-- begin Page extract --

Mikhail Alekseevich Lavrentyev (or Lavrentiev, ) (November 19, 1900 – October 15, 1980) was a Soviet mathematician and hydrodynamicist.

Early years
Lavrentiev was born in Kazan, where his father was an instructor at a college (he later became a professor at Kazan University, then Moscow University).

Lavrentiev entered Kazan University, and, when his family moved to Moscow in 1921, he transferred to the Department of Physics and Mathematics of Moscow University. He graduated in 1922. He continued his studies in the university in 1923-26 as a graduate student of  Nikolai Luzin.

Although Luzin was alleged to plagiarize in science and indulge in anti-Sovietism by some of his students in 1936, Lavrentiev did not participate in the notorious political persecution of his teacher which is known as the Luzin case or Luzin affair. In fact Luzin was a friend of his father.

-- end Page extract --
-- begin Data shown --

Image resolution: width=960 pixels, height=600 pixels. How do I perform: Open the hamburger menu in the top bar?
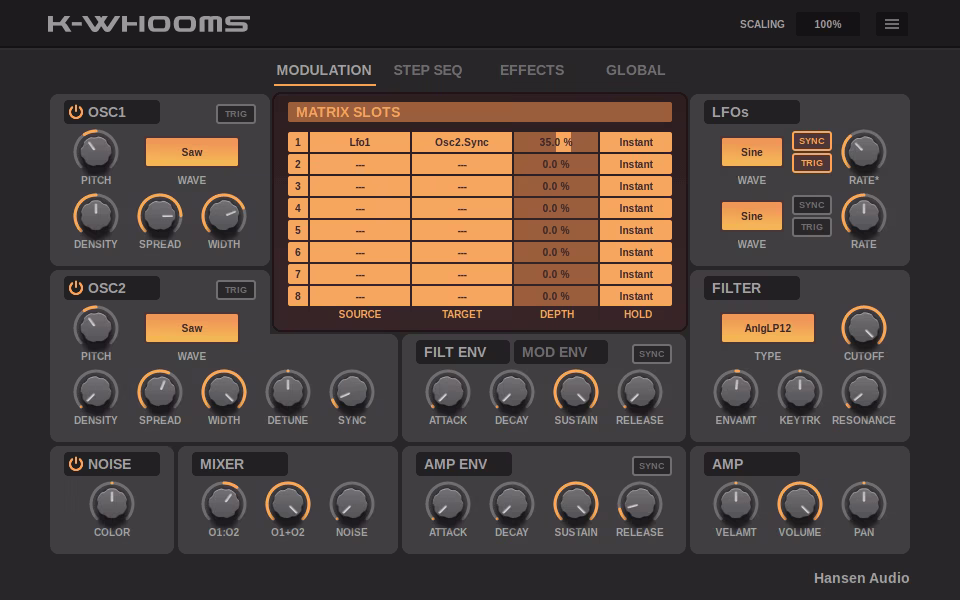tap(892, 24)
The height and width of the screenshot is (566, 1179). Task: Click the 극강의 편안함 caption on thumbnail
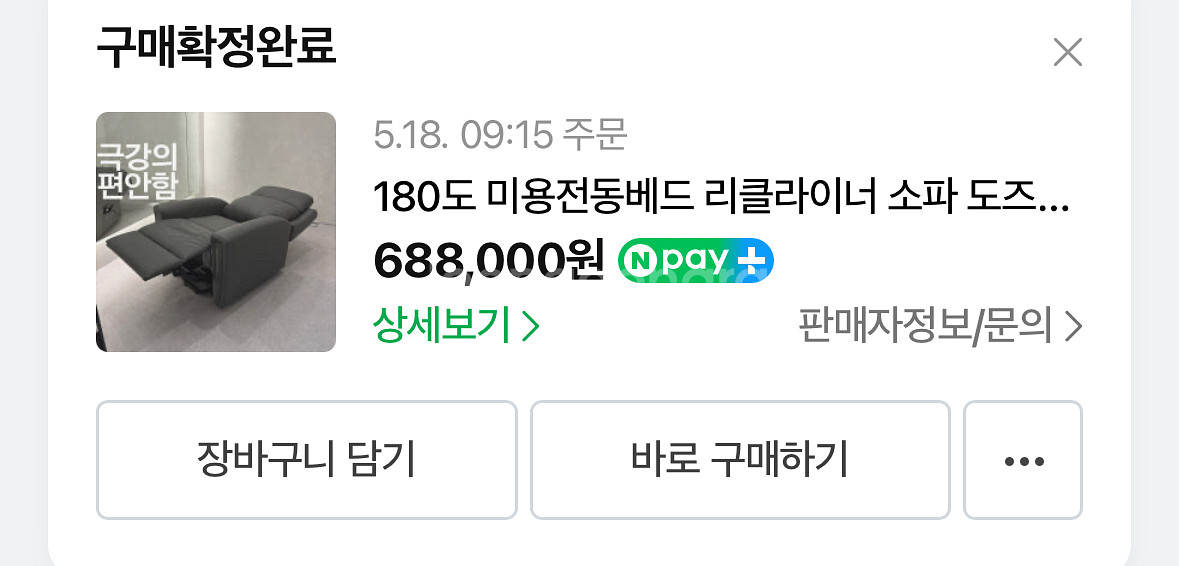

-- end Data shown --

Answer these questions about the Lavrentyev biography:
1. In which city was Lavrentyev born?
2. In what year did he graduate?
3. According to the biography, what was Nikolai Luzin to Lavrentyev's father?

**Task response**
1. Kazan
2. 1922
3. A friend